-- DATA RECORDS follows --
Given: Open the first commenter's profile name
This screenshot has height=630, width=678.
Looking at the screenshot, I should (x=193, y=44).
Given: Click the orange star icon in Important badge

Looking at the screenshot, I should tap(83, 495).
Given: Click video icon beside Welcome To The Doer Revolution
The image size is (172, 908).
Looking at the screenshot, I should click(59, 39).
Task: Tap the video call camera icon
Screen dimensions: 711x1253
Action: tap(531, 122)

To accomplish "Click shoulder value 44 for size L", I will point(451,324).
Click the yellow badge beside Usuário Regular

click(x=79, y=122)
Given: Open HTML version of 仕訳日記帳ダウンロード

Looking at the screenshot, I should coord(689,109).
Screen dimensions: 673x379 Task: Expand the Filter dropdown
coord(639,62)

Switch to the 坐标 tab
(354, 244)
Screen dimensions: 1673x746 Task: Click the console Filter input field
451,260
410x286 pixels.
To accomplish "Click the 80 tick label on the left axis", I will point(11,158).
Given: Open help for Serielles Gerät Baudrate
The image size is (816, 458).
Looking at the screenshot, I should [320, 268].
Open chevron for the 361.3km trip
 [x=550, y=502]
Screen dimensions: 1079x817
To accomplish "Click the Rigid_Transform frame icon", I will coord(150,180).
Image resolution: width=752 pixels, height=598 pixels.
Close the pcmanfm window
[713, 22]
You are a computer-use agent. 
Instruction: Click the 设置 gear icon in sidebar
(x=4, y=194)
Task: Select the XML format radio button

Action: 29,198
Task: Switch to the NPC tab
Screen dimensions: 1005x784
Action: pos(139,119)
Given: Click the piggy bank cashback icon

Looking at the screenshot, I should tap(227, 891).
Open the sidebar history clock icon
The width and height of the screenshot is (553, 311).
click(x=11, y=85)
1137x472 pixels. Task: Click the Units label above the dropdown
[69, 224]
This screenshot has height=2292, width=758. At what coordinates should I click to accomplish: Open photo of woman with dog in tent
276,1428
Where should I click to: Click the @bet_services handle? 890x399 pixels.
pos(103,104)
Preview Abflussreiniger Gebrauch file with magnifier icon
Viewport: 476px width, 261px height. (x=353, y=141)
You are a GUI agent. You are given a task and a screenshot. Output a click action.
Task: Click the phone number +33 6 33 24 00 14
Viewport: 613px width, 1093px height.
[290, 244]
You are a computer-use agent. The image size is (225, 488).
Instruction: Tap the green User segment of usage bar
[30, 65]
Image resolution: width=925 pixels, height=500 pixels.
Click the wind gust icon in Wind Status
-- DATA RECORDS concluded --
Start with the first line of the data and print every line exactly. The line containing "Task: Tap the video call camera icon" is the last one to include.

* SOLUTION TO THE EXERCISE:
Given: Open the first commenter's profile name
This screenshot has height=630, width=678.
Looking at the screenshot, I should (x=193, y=44).
Given: Click the orange star icon in Important badge

Looking at the screenshot, I should tap(83, 495).
Given: Click video icon beside Welcome To The Doer Revolution
The image size is (172, 908).
Looking at the screenshot, I should click(59, 39).
Task: Tap the video call camera icon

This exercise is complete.